The biometric matters that touch upon the limits of what is and isn't "human body” is not
relevant. As long official authorities are forcing a cut down, of unique human body
specimens or other body marks from their own citizens… moreover are preserving those
autonomous bodily identifiers in a “National Human Organs Datasets” for roundup, or
future snoop, surveillance or comparisons, which can consider compulsory as a violation
of human rights and privacy. Biometric technologies do not just involve collection of
information about the person, but rather information of the person, intrinsic to them.
Biometrics should enhance rather than conflict with individual privacy and dignity. As
stated by the philosopher Immanuel Kant (1724-1804): “Human beings should never be
treated as merely means to an end” - Namely, ‘Human beings must not be sacrificed
to fulfill other purposes’.
Privacy laws and policy were derived from a code of fair information practices developed
in 1973 by the U.S. Department of Health Education and Welfare. This Code is ‘an
organized set of values and standards about personal information defining the rights of
record subjects and the responsibilities of record keepers. The Code highlights principles
of fair information practices:
1. There must be no secret personal data record-keeping system.

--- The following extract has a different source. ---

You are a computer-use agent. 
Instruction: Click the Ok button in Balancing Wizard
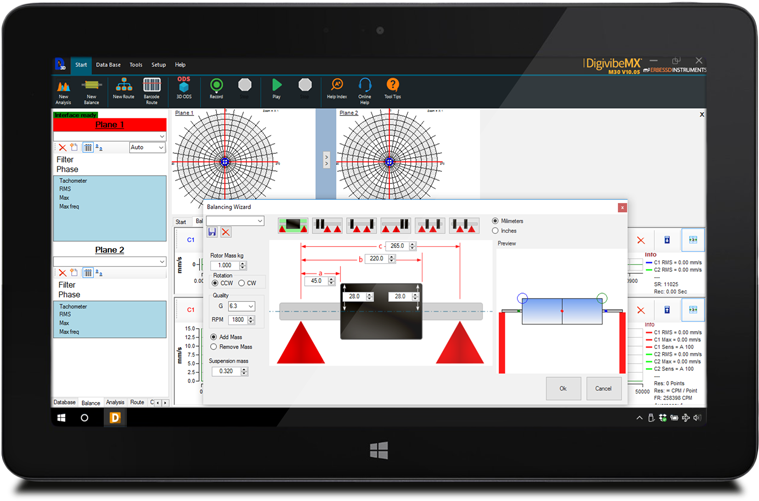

2. There must be a way for individuals to discover what personal information is
recorded about them and how it is used.
3. There must be a way for individuals to prevent personal information obtained for
one purpose from being used or made available for other purposes without their
consent.
4. There must be a way for individuals to correct or amend information about
themselves.
The monitoring of people's movements and actions through the use of biometrics
increases the transparency of individuals' behavior to organizations and
governments.
Until very recent times, the vast majority of actions and transactions undertaken by
people were anonymous, or were identified only to the extent that an observer saw them
and might remember them, but no records of the event were kept.
Corporations and government agencies have been working very hard to deny people
the ability to keep their transactions anonymous.
As a result of new forms of information technology, the cost of data capture has
plummeted, and huge numbers of transactions are now recorded which would have been
uneconomic to record in the past. These records carry enough information to identify who
the person was who conducted them, and systems are designed so as to readily associate
the data with that person.
Biometric technologies create new capabilities for the association of identity with
transactions that have never been recorded before, such as passing through a door within
a building, across an intersection, or into a public place or an entertainment facility. They
provide a powerful weapon to corporations and governments, whereby yet more of the
remnant anonymity of human action can be stripped away.